CNN
January 11, 2001
 

Puerto Rico asks EU to include Vieques
island in depleted uranium investigation

 
 

                  SAN JUAN, Puerto Rico (AP) -- Puerto Rico's government plans to ask the
                  European Union to include the U.S. Navy bombing range on Vieques island in its
                  investigation of the effects of depleted uranium, a senator announced Thursday.

                  The Navy has acknowledged that during training in 1999 for the Kosovo assault
                  it fired 263 depleted uranium-tipped bullets, of which it recovered 57, on the
                  training range on Vieques, an island of 9,400 residents. The Navy said it was an
                  accident. It's against federal law to use the armor-piercing ammunition, which
                  contains slightly radioactive depleted uranium, on such exercises.

                  The U.S. Caribbean territory's legislature expects
                  to pass a bill asking to be included in the
                  European investigation in several days, Senate
                  vice president Velda Gonzalez told a news
                  conference Thursday.

                  Gov. Sila Calderon told reporters Thursday that
                  she would welcome any "force that could help
                  discover the reality of what has occurred in
                  Vieques."

                  Anti-Navy activists long have blamed the Navy
                  bombing for higher than average cancer rates on
                  Vieques.

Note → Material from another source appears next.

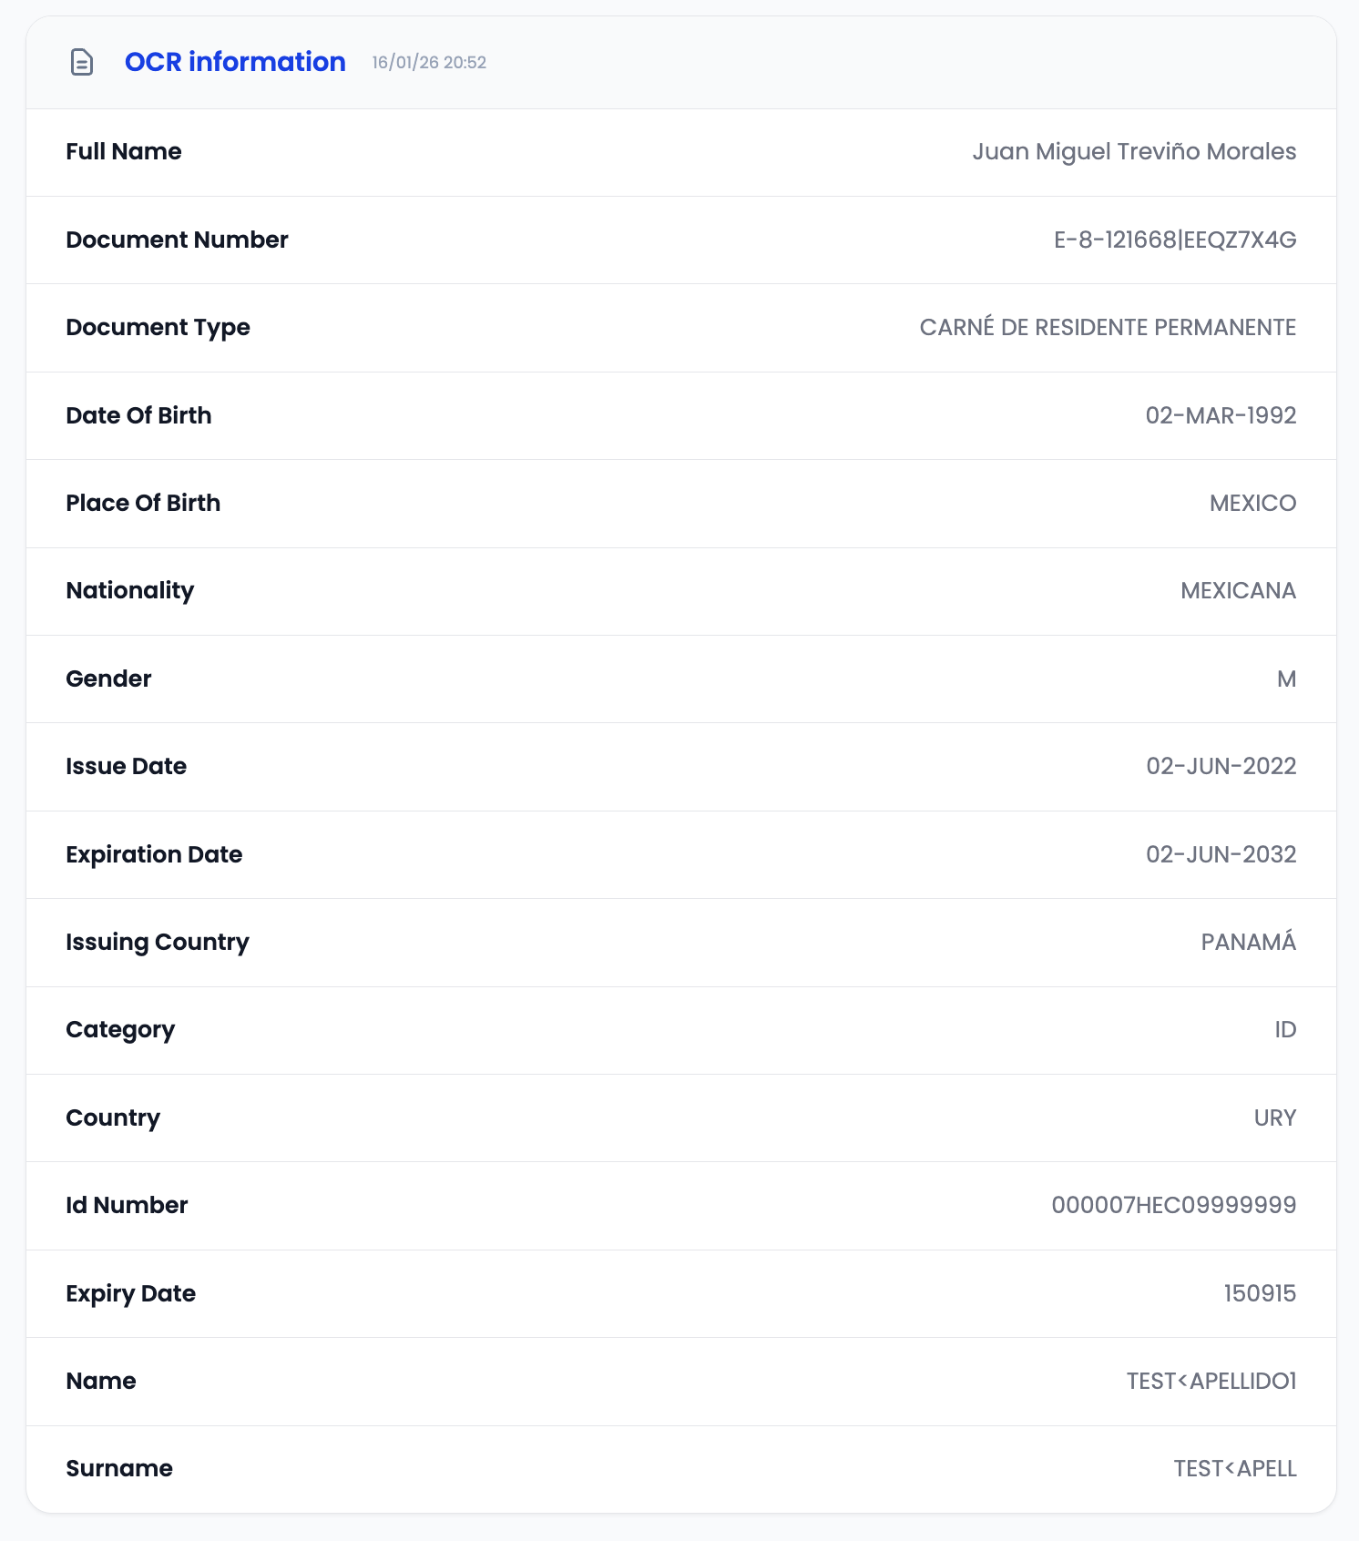Click the Issuing Country value PANAMÁ

(1247, 943)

The Navy says there is no scientific
                  evidence its activities have affected residents'
                  health but, responding to local studies that argue
                  otherwise, it has commissioned a study by the
                  toxicology department of the Atlanta Centers for
                  Disease Control.

                  U.S. Navy spokesman Jeff Gordon said he
                  resented the comparison of the use of the
                  ammunition in the Balkans to the incident on
                  Vieques.

                  "In Kosovo, NATO shot 31,000 bullets only
                  meters from people, and here in Vieques there
                  were only 263 that were more than 9 miles away
                  from the population," Gordon said.

                  In Europe, concerns that depleted uranium could
                  cause cancer were unleashed last month after
                  Italy began studying the illnesses of 30 Balkans
                  veterans, seven of whom died of cancer.

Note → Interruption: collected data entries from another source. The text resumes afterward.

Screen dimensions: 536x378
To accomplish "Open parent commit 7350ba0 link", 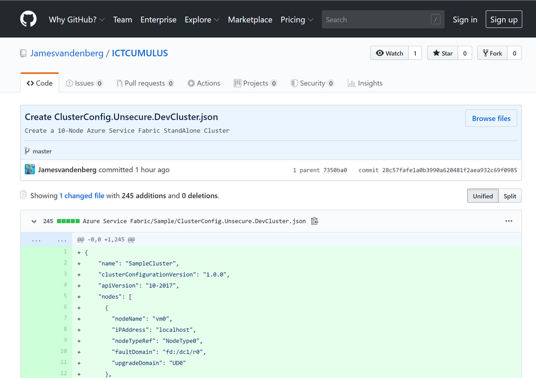I will pyautogui.click(x=335, y=170).
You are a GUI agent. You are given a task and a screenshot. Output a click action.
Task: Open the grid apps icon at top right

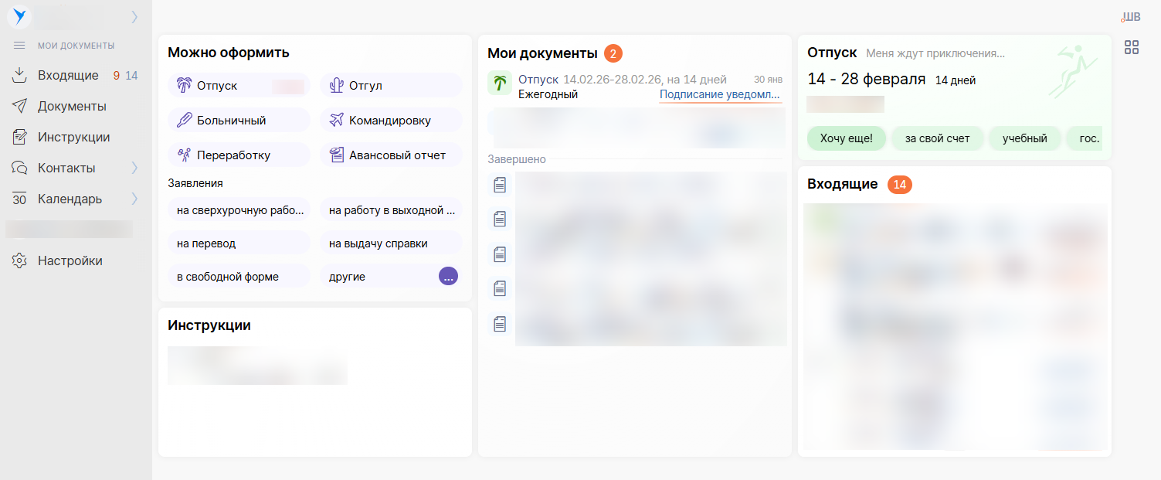[x=1131, y=47]
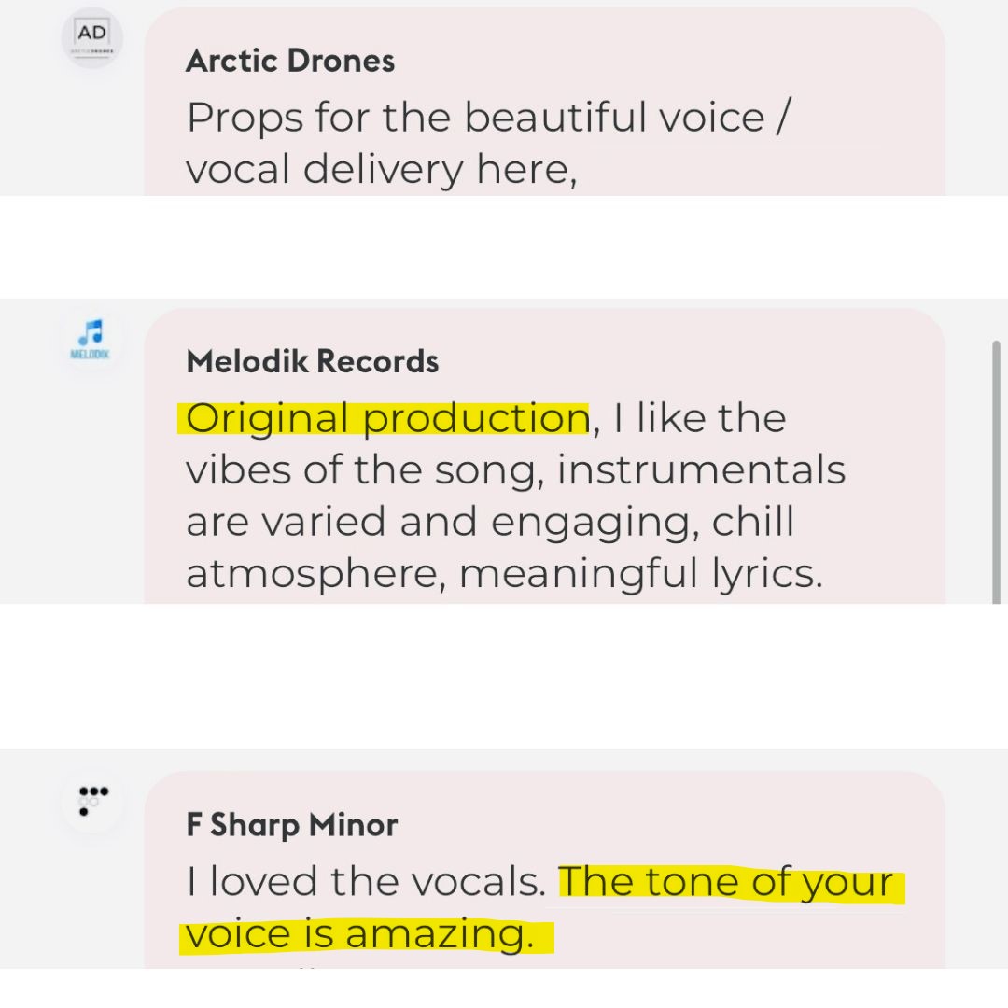Click the F Sharp Minor name heading

pyautogui.click(x=292, y=825)
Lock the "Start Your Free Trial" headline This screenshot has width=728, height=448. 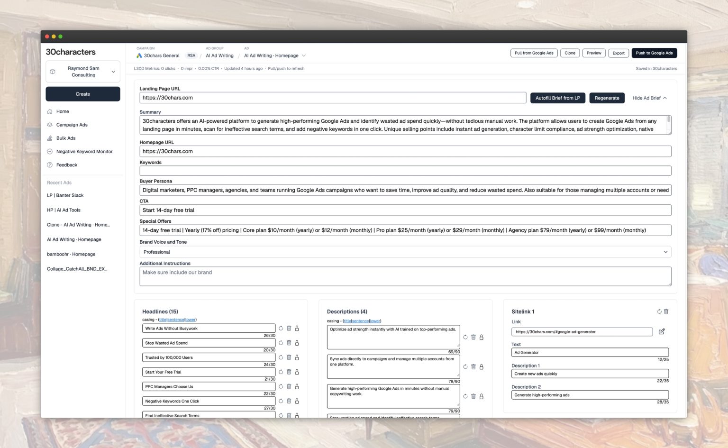pyautogui.click(x=297, y=372)
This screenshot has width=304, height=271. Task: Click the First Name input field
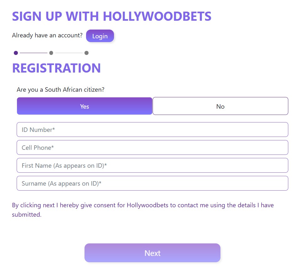tap(152, 165)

                  The EU study into possible health and environmental impact of the ammunition is
                  to be completed by February.

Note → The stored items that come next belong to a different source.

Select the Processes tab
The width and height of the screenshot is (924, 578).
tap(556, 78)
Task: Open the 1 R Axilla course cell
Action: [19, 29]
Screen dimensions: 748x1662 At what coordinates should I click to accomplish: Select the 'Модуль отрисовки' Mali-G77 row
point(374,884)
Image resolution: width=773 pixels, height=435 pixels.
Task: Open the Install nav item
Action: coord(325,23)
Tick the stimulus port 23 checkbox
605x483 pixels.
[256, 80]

                  U.S. Secretary of State Madeleine Albright insisted Monday there was "absolutely
                  no proof" tying NATO forces dying or getting cancer to use of depleted
                  uranium. Lord Robertson, secretary-general of the North Atlantic Treaty
                  Organization, also said there was no scientific evidence that depleted uranium
                  ammunition poses a significant health risk.

                  The debate comes as Puerto Rico's newly installed governor has promised to
                  press for the Navy to end its military exercises on Vieques, which has been used
                  for training for every major conflict since World War II.

                  Calderon supports islanders who reject an agreement between President Bill
                  Clinton and former Gov. Pedro Rossello for a referendum on Vieques that would
                  allow islanders to vote this year for the Navy to withdraw, but only in 2003.